**ACTIVITY:**
Starting at the line that contains "Task: Collapse the", write out every line through the end of the records exactly as it stands, and leave out all pictures.

**EXERCISE INPUTS:**
----
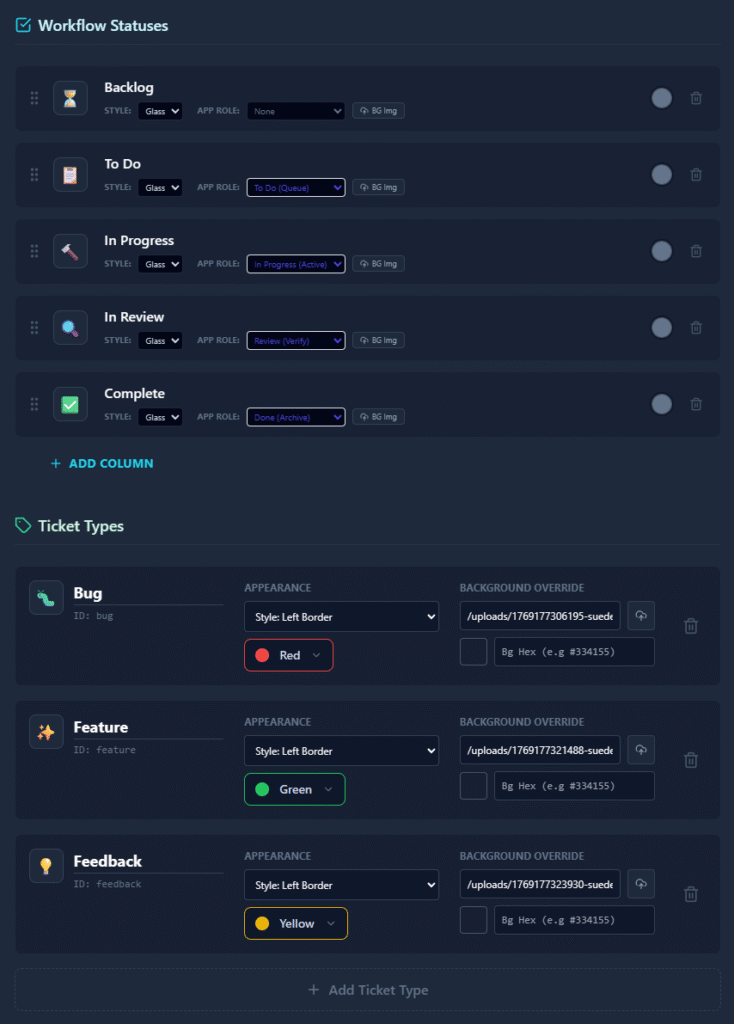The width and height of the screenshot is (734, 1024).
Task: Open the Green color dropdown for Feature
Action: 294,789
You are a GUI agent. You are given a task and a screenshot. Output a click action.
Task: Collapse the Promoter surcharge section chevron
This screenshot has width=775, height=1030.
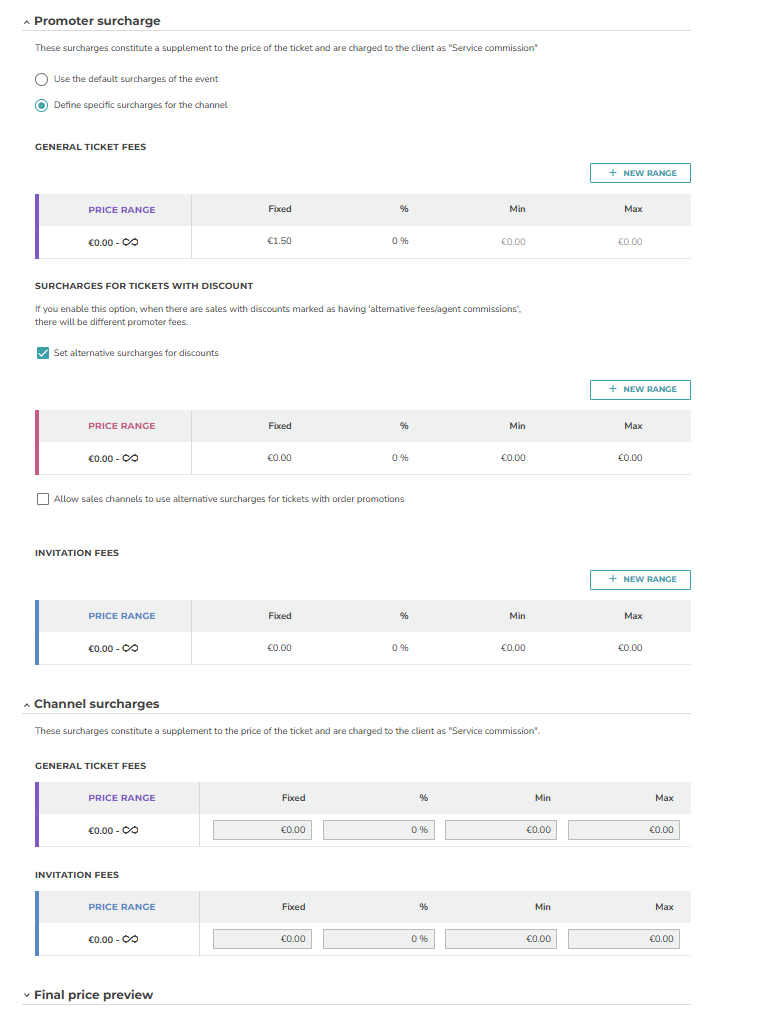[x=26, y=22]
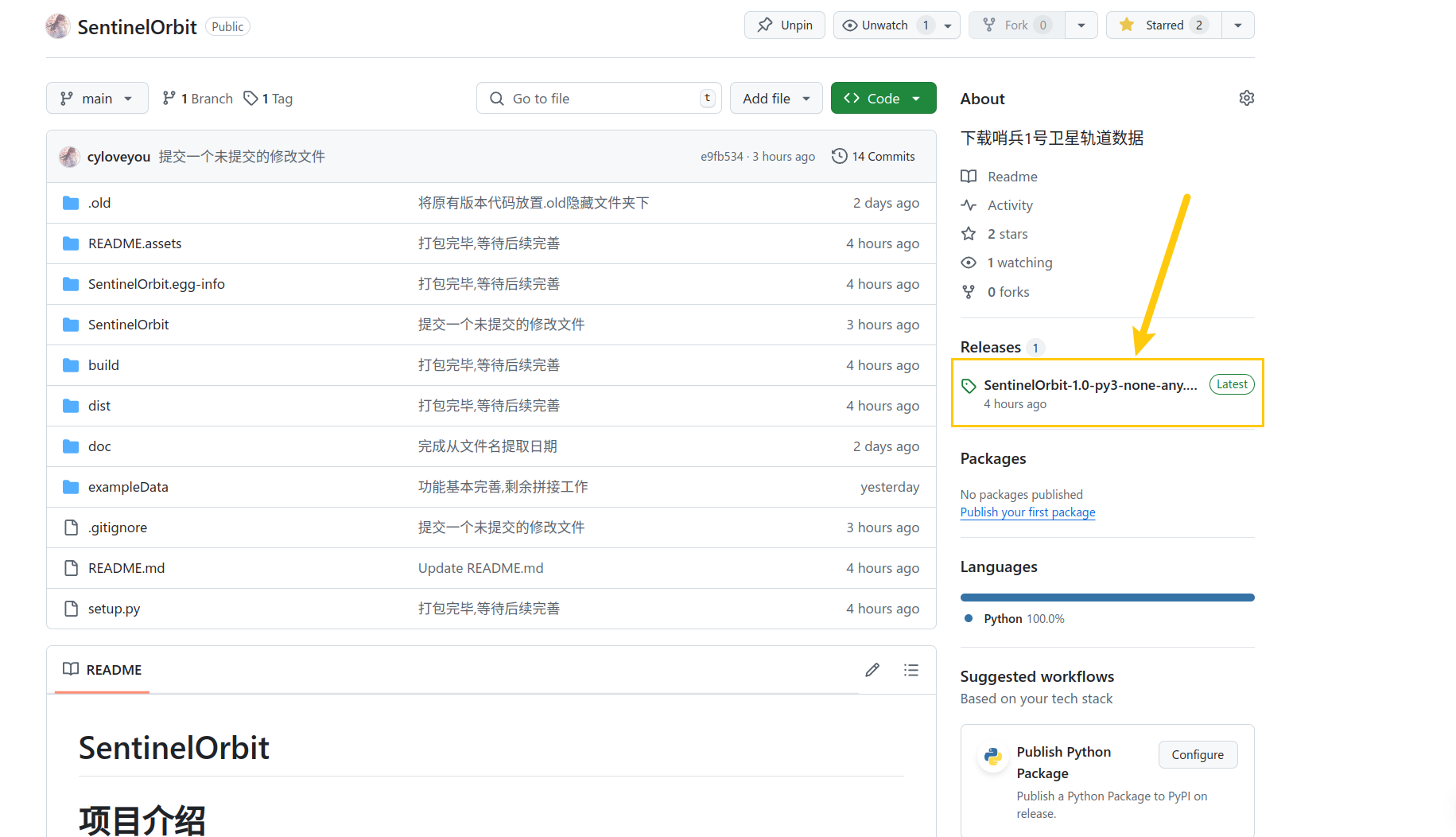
----
**ANSWER BOX:**
Task: Collapse the Promoter surcharge section chevron
This screenshot has width=775, height=1030.
[x=26, y=22]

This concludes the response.